Tuesday, January 15, 2019

Gift Horse


Frozen wetlands, decaying early docks surrounded by increasing “affluence.”
  •  “Don’t look a gift horse in the mouth” may need explanation to younger readers.  At a time when horses were valuable possessions, the idea was that if you received one as a gift, it was improper to search for what was wrong with it.  No matter what, it was, after all, a horse.
  • Sometimes it seems that everyone is examining our own gift horse _ life in a wonderful era _ in its mouth and elsewhere with microscopes.  Compared to past generations here and now is paradise for an awful lot of folks, and much less hell for others.  Famine is almost banished, diseases have hope of control, frostbite is rare, and entertainment and comforts are at a level unknown even to previous emperors.  “But, but, but,” naysayers cluck.
  • Part of this is simple lack of time and focus, too much information to digest, and vertiginous sense that all is adrift.  Who has time to read real history?  Rushing from moment to moment seeking ever greater thrills is hardly conducive to contemplation.

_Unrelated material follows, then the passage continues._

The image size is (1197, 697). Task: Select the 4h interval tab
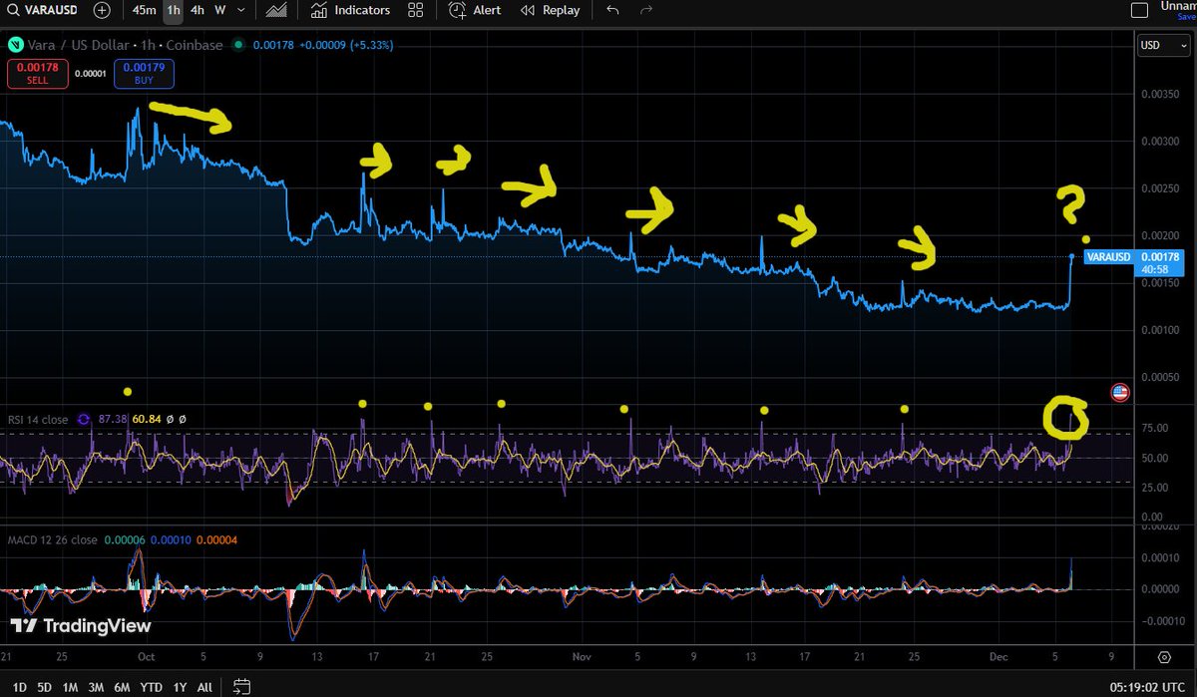[x=196, y=10]
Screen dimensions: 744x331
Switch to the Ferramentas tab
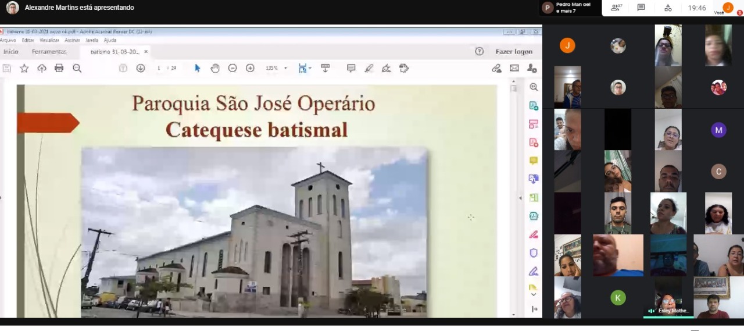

Colorful billboard proclaims summer joys in the midst of frigid wind-chill
  • I recently finished an eye-opening 1934 book A History of Agriculture in the State of New York State by Ulysses Prentiss Hedrick.  Farming upstate in the 1800’s, even with Iroquois subdued and gone, was wretched by modern standards. 

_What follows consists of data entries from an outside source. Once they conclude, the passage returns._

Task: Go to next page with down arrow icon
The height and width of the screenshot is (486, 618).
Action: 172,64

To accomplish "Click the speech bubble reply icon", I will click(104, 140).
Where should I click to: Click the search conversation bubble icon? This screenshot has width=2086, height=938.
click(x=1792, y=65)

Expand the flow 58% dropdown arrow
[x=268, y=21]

  • Chopping massive trees to clear stony land, never-ending work inside and out dawn to dusk, preserving your own food, making your own crude tools, struggling with no money, alone almost always.  Worn out, tired, and nothing to do at night in the dark except _ well many women having 10 or more babies (offspring useful to help with the chores, if they survived), most dying eventually in childbirth.  For some women, death became freedom from a hard life.  You need to read the details to appreciate the agonies _ and I know none of you have time.
  • And yet _ in spite of insects, disease, relentless toil, accidents, and the hardest winters in modern times _ life was so bad where these settlers had come from that many of them considered that frontier as paradise.  At least there was always something to eat, and never any armies rampaging through to rape, mutilate, and loot everything which could be carried off.  

Free pleasure-palace for locals, taken for granted by all, an amazing artifact of our complacent civilization.
  • Disdaining common sense, capitalists claim human needs are insatiable.  We always want more. We may be rich, may own exquisite and massive objects or property, may live lives that our ancestors could only dream about, but economic declared truth is that we wish to be richer, own more, live better.  We can never be happy as long as there is the possibility that we might exceed our visions.
  • Yet we are clearly sated at times _ we cannot drink infinite amounts of water or beer, we get sick with too much food, we are unable to sleep all day.  In the midst of plenty, I can become bored and restless.  Happiness and contentment seem to be inner attributes, only modestly enhanced by externalities after a modest plateau of satisfaction is achieved.
  • I believe the possibility of happy equilibrium is simply achieving a stable situation where I feel relatively secure, exercise general control over my predictable local days, and have hope of changing or eliminating whatever bothers me directly.  That is quite a lot, and certainly sufficient for a good life.  Anything more is whipped cream and illusion, in spite of what advertisers shout at me.
  • Sometimes, being only human, I do forget my fine fortune: being alive in this day and age, having had a valuable and mostly happy life.  Then I need to remember, read, and contemplate the relatively horrible times endured by my ancestors and all other humans in the not-so-distant past.